Which either means that God is a mindless, self-destructive consumer too, or is a figment of the fevered, guilt-ridden imagination of a very self-serving animal known as homo sapiens—a figment who equips us to commit unimaginable crimes in violation of the laws he allegedly lays down, and then to sleep well at night.
Lawrence DiStasi
Mr. DiStasi, hi. My name is Bill Hall, I'm in Pittsburgh Pa, and this particular column has come to my attention as the only "hit" Google gives me when I type the exact phrase "earth dies it's not my fault." I grant you that's a very specific phrase, but I guess I was hoping that some villainous or at least weasely character in some melodrama might have said it. I appreciate the serious treatment you give to the issues around that phrase. At the same time, though, I'm not so sure "earth dies, it's not my fault" is necessarily an automatic sellout. What if we all worked very hard every day to genuinely earn that claim? What if, at the end of our lives, the earth still looks doomed, but we can at least say, with a conscience that is genuinely clean rather than smug and superficial, that we did indeed do what we could, but could have used more help? Having formed that phrase, and that idea, today, I plan to let my life be guided by it.
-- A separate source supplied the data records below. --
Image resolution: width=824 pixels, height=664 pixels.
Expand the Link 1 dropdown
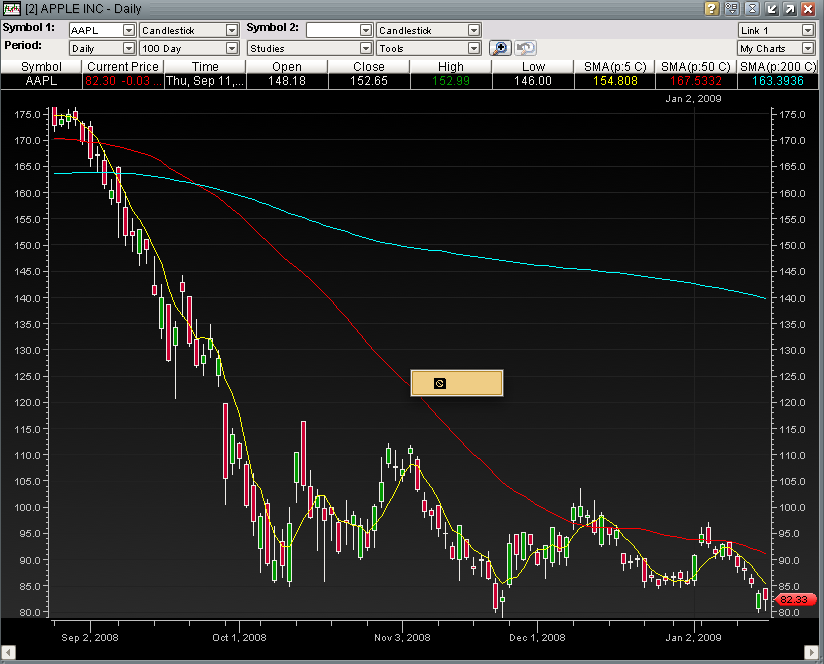(808, 31)
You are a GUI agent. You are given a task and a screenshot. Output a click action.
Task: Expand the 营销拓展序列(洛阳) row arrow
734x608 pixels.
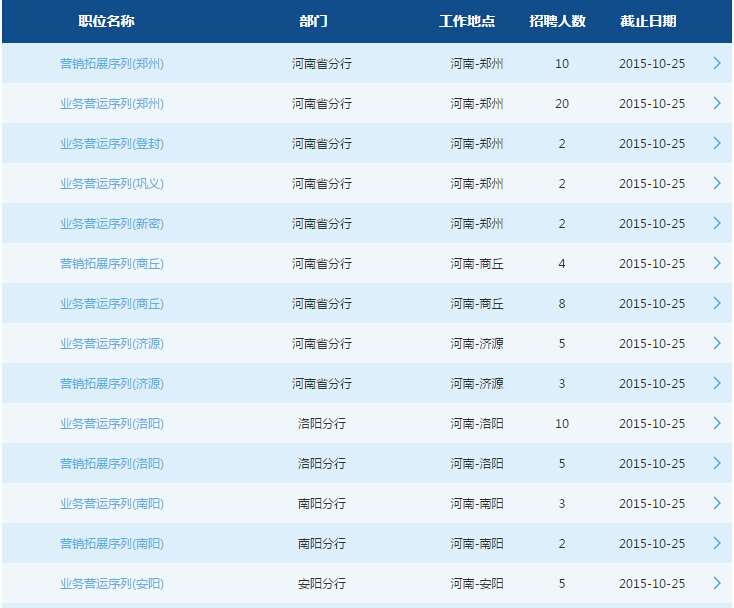716,463
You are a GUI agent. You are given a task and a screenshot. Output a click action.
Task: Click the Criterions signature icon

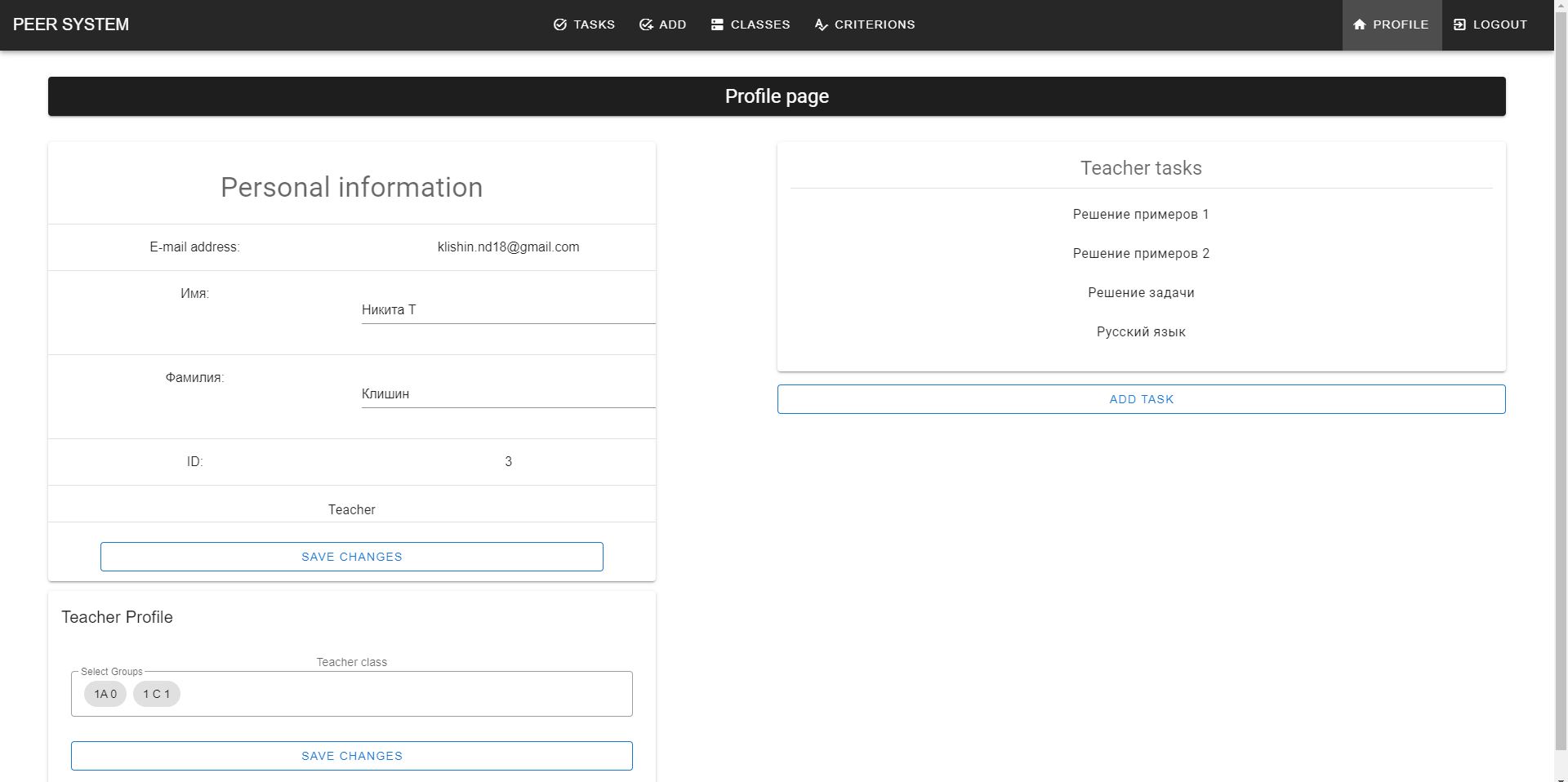[x=822, y=24]
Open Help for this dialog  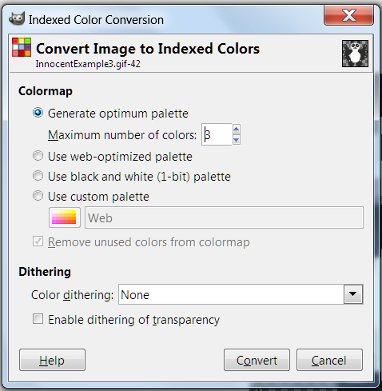pos(52,360)
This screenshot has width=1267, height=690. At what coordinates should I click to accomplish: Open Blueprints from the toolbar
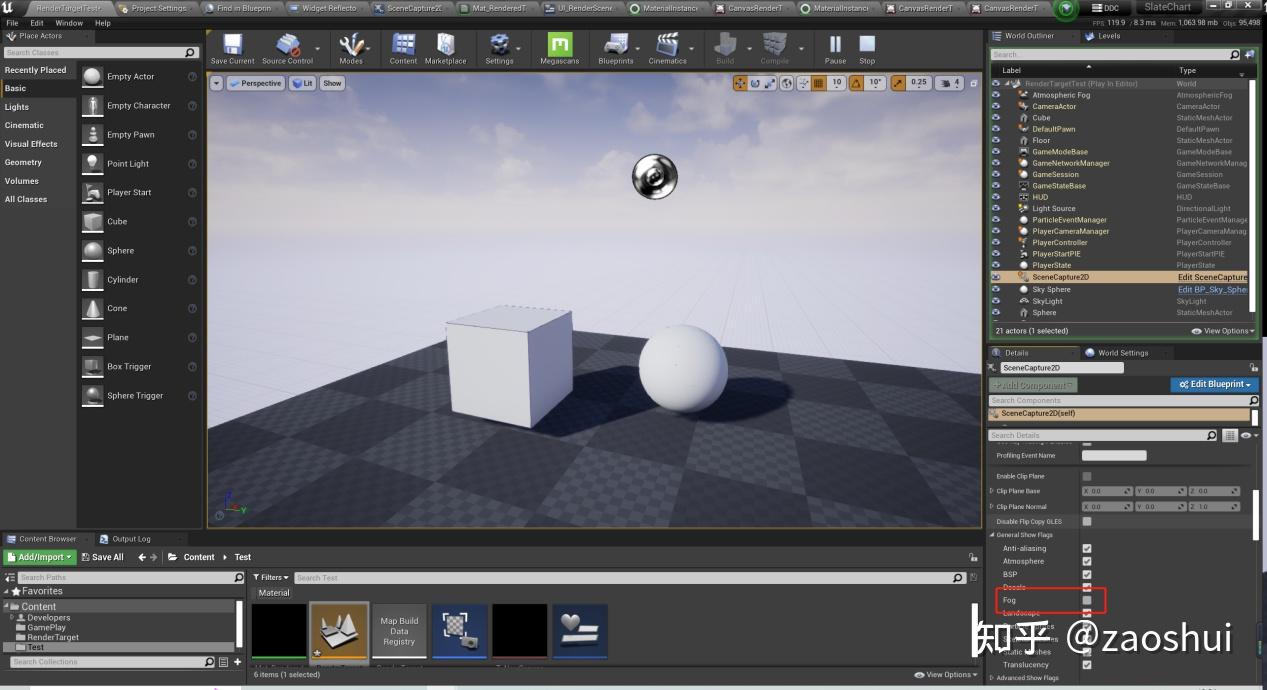(x=617, y=47)
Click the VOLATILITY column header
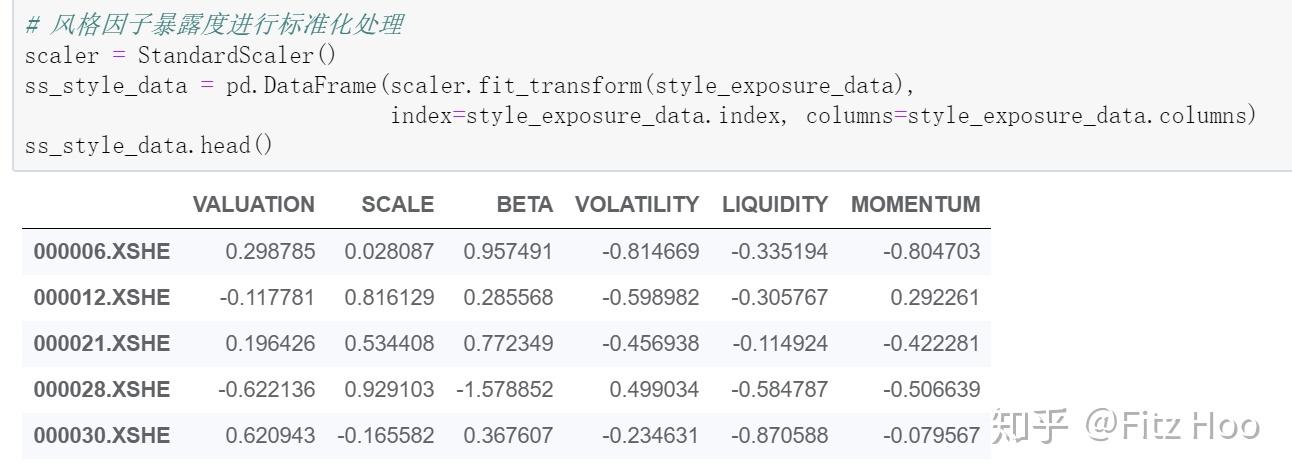Viewport: 1292px width, 476px height. 636,205

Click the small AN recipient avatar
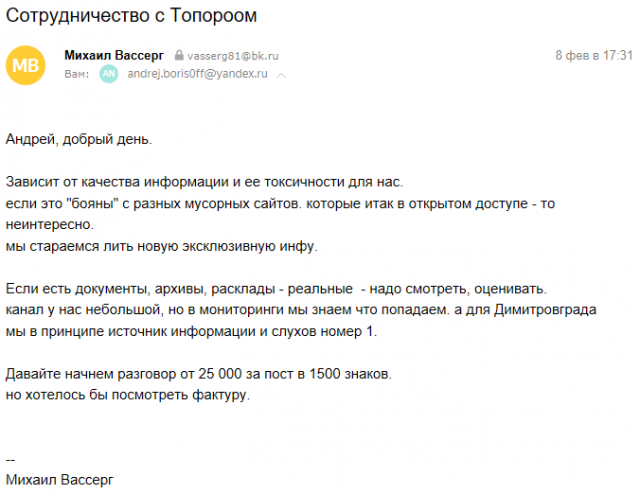tap(109, 75)
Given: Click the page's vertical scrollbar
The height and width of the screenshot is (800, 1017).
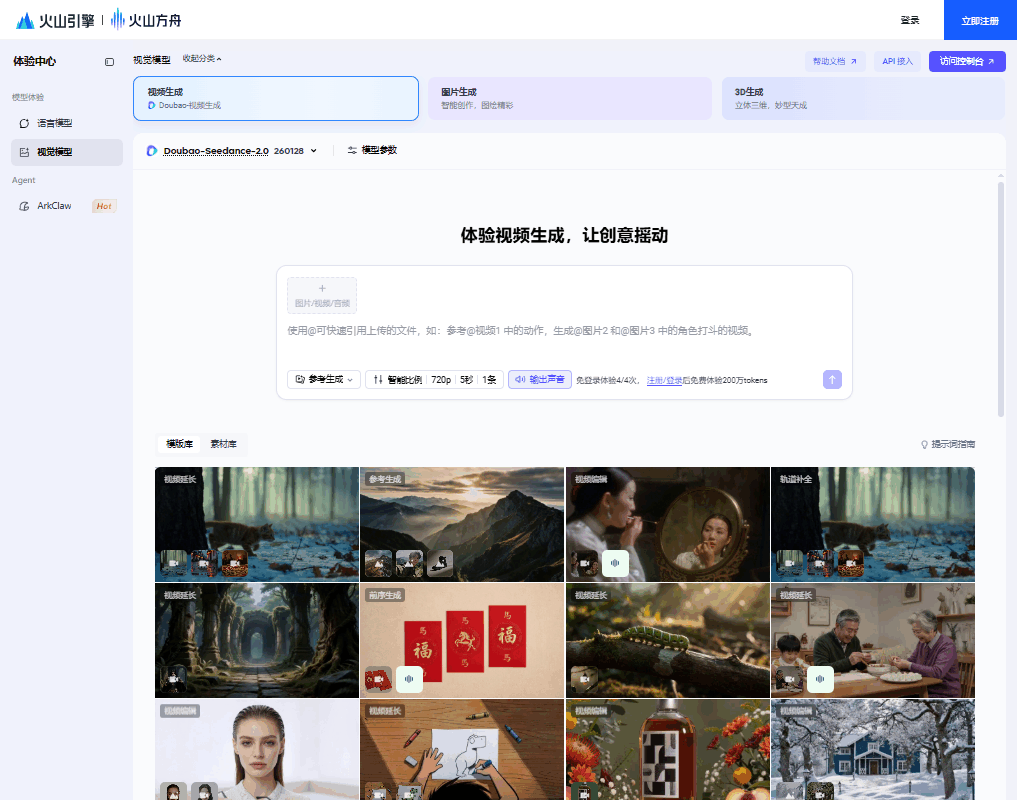Looking at the screenshot, I should tap(1000, 300).
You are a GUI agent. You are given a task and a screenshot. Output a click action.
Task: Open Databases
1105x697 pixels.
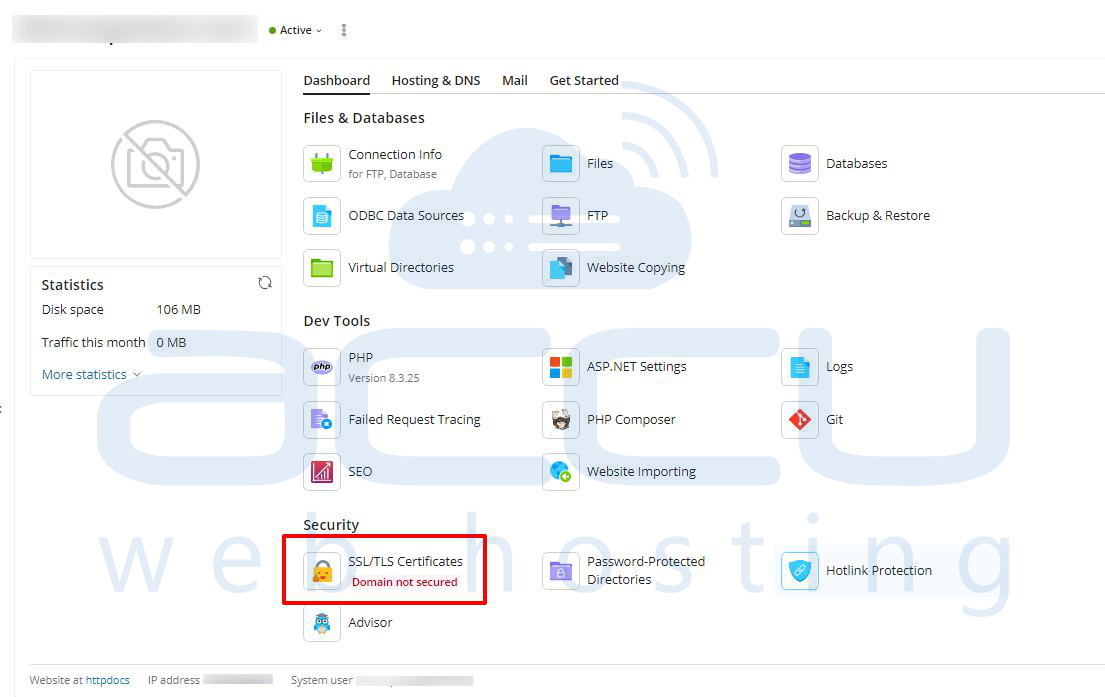coord(855,163)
Oh, and as for God, I come from the peculiar perspective of someone who turned on to the original Star Trek in my single digit years long before a religious experience forcibly ejected me from my secular upbringing. I've decided that life on other worlds is not simply a nice idea, but crucial to whatever plans God has. We lose the Earth? God has endless backup Earths still going strong elsewhere. We are only one experiment in an intergalactic laboratory.